**TASK DETAILS**. All that is wanted is the exact text of each line from the one with "Open the 插入 ribbon tab" to the close of the listing, ends included.
———
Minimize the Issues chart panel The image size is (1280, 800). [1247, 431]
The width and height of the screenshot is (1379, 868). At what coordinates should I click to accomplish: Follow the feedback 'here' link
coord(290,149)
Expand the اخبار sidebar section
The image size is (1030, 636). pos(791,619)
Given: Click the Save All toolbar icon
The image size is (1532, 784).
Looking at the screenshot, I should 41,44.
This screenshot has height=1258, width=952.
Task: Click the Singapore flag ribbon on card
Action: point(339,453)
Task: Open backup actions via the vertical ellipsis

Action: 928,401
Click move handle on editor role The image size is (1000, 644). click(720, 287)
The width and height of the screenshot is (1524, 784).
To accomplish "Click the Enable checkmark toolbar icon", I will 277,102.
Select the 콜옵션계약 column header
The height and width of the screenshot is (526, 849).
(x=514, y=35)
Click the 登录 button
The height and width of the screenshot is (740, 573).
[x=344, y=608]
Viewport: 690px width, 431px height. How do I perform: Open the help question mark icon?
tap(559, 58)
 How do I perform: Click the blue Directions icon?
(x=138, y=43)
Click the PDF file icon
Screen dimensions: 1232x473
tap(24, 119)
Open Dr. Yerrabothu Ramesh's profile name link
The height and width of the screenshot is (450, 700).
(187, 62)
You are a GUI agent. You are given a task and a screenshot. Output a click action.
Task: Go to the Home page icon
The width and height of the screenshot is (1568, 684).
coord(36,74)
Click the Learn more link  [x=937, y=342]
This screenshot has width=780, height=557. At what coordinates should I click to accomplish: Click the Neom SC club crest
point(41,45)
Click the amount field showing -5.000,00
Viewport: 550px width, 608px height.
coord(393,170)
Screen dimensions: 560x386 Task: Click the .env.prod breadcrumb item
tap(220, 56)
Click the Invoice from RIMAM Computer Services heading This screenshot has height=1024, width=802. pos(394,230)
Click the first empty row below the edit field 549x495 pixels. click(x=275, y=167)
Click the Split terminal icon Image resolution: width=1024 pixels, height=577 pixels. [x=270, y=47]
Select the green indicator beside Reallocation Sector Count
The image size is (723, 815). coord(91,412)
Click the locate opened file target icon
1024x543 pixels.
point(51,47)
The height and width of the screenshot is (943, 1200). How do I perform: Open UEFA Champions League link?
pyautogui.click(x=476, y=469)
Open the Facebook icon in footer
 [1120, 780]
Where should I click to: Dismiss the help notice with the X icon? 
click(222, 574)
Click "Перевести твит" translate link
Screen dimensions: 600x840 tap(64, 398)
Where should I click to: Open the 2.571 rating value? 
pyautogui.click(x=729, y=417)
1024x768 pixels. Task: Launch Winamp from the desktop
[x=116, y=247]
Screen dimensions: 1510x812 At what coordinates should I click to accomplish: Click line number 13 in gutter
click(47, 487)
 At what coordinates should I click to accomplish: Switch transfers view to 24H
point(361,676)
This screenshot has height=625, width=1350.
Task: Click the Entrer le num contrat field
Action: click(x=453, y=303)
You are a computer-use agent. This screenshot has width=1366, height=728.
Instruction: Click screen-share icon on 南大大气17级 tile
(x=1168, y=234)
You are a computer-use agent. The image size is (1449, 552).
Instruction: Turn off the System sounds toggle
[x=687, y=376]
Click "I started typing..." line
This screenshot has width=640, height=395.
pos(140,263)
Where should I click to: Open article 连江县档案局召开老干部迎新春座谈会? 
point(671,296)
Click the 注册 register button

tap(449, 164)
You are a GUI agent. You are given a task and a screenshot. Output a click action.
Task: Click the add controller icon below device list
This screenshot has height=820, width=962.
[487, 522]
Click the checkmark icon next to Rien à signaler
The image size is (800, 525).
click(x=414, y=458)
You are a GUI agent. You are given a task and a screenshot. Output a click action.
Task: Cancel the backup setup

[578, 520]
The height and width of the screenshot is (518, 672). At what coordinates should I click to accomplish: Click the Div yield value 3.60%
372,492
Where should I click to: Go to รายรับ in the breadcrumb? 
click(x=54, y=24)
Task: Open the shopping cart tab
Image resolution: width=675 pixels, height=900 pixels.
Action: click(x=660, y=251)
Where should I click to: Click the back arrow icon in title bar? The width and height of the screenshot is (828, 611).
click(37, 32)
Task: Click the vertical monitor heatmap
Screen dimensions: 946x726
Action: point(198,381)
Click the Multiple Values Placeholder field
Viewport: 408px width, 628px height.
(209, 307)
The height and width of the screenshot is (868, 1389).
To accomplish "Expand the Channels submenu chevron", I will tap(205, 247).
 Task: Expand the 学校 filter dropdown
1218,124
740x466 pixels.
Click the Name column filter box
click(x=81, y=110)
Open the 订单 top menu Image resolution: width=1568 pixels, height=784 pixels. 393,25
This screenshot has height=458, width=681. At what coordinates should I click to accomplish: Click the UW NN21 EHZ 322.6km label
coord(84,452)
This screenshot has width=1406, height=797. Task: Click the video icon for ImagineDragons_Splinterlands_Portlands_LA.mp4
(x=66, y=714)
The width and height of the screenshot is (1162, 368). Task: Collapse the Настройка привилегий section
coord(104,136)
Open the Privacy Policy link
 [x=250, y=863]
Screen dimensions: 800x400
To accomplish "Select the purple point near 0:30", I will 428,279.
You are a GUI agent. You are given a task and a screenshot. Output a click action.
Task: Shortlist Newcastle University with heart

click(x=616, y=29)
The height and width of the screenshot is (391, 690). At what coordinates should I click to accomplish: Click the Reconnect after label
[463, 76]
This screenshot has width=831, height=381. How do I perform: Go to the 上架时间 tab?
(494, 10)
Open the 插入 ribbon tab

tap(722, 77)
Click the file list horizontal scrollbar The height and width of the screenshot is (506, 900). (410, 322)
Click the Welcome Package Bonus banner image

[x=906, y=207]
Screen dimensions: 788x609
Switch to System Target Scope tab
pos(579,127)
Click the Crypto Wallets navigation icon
———
**WRITTEN SOLUTION**.
Open the 插入 ribbon tab

tap(722, 77)
Click the file list horizontal scrollbar The height and width of the screenshot is (506, 900). (410, 322)
Click the Welcome Package Bonus banner image

[x=906, y=207]
Screen dimensions: 788x609
Switch to System Target Scope tab
pos(579,127)
Click the Crypto Wallets navigation icon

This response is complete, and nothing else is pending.